Are electronic signatures legally binding?

Where previously you could only use a wet signature to sign documents, most have been using the electronic or digital signature for quite some time now. And although e-signing saves a considerable amount of time and increases effectiveness, it also raises some questions. After all, to what extent is e-signing actually legally binding? Time to clear up the confusion once and for all!

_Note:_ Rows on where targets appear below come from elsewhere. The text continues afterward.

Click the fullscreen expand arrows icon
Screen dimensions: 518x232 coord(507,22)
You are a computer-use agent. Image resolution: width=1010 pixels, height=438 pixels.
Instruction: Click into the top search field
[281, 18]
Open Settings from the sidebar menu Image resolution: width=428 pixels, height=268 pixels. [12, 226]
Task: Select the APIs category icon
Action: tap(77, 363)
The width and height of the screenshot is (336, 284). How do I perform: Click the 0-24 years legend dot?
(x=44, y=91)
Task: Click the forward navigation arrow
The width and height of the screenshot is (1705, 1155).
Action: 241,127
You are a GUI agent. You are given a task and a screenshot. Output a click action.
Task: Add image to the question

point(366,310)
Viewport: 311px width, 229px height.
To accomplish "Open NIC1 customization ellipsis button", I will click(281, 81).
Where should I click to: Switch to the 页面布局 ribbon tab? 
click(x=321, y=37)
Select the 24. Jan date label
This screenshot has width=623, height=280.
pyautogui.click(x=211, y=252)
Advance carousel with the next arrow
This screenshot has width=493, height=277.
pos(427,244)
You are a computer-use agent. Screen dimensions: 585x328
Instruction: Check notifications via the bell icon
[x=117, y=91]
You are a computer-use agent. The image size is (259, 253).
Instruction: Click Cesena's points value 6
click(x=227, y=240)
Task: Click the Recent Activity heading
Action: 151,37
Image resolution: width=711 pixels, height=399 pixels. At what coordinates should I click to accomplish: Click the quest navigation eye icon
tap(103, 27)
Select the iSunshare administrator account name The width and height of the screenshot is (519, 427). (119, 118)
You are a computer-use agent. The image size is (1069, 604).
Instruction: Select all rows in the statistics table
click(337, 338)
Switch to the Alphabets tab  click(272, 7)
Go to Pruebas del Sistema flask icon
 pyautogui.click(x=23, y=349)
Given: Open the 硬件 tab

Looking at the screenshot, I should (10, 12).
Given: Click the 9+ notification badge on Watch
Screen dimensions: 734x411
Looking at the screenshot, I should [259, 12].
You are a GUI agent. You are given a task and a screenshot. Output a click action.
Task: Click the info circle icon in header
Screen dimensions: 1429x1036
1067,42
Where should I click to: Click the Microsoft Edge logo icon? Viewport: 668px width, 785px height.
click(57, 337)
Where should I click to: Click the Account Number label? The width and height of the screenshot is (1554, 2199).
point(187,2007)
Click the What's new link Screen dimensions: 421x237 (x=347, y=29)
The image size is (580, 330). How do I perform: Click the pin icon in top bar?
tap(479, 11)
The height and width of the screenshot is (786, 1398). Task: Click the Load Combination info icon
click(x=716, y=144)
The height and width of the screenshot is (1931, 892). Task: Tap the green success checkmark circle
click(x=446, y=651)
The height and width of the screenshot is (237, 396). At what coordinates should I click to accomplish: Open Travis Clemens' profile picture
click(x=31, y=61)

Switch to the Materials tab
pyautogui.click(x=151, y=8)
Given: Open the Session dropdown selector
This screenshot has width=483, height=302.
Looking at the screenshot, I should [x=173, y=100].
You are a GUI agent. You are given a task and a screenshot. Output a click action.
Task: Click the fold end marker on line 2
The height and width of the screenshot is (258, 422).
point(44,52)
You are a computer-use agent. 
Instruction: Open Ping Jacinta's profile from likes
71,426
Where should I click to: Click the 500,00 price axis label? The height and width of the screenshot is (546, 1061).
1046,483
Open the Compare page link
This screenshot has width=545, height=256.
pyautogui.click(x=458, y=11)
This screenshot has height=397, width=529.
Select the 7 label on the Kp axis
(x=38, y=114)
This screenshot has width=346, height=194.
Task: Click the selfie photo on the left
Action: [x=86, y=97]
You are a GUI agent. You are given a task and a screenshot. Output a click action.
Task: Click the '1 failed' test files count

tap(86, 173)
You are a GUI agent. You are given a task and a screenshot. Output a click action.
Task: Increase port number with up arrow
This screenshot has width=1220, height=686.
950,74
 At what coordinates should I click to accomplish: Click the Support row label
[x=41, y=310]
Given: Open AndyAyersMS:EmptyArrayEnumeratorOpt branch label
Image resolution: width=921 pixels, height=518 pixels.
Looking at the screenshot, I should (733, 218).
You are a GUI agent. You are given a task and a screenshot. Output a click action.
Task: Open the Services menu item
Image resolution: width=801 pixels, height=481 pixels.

First of all, it is good to know that the regulations concerning electronic signatures and their legal validity can differ by continent, country and even state. For example, in Europe, the electronic signature is regulated by the European eIDAS regulation (2014), and in the United States, the ESIGN ACT and UETA are in effect. 

Legality in Europa

The use of the electronic signature is regulated in Europe by the eIDAS. The eIDAS contains all kinds of agreements made with all European member states, ‘concerning electronic identification and trust services for electronic transactions in the internal market’, according to the eIDAS regulation. Among other things, the regulation ensures that all EU countries recognize each other’s electronic signatures as valid and it makes doing business across borders a lot more efficient and secure. In addition 

Trustworthiness is important

To know whether an electronic signature is legally valid, we look at the trustworthiness of the signature. The eIDAS distinguishes between three different electronic signatures; the simple electronic signature (SES), advanced electronic signature (AES) and qualified electronic signature (QES). In principle, all three electronic signatures are legally valid, but they each have their own level of trustworthiness. Once a conflict arises over the signed document and it gets so far that a judge is involved, he will always look for the trustworthiness of the method of authentication. 

With the simple electronic signature, the trustworthiness level is very low; it is not easy to prove that the signer was also the person who had to sign and the content of the document can be changed afterwards. As a result, there is little chance that it will hold up as evidence in a courtroom.

For very important documents it is therefore advisable to use the advanced electronic signature or, even better, the qualified electronic signature. These signatures are also called “digital signatures” and have a higher level of reliability because they have to meet more requirements. Thus, the advanced electronic signature is often in combination with a unique code that is linked to the document and / or two-step verification, so that the signer can be identified. 

The qualified electronic signature goes one step further. It is created with a qualified means and qualified certificate (PKI certificate). This certificate is personal so this type of electronic signature has the highest reliability level. With the qualified electronic signature you can be sure that it has sufficient evidential value. Compliance with the agreements made can be enforced. 

Legality in The United States

In the United States, different rules apply regarding electronic signatures. Agreements concerning the electronic signatures are regulated in the UETA and the ESIGN Act. The UETA is a law that gives legal validity to electronic contracts and signatures. The UETA has the same goal as the eIDAS; to remove obstacles to electronic commerce by validating electronic signatures.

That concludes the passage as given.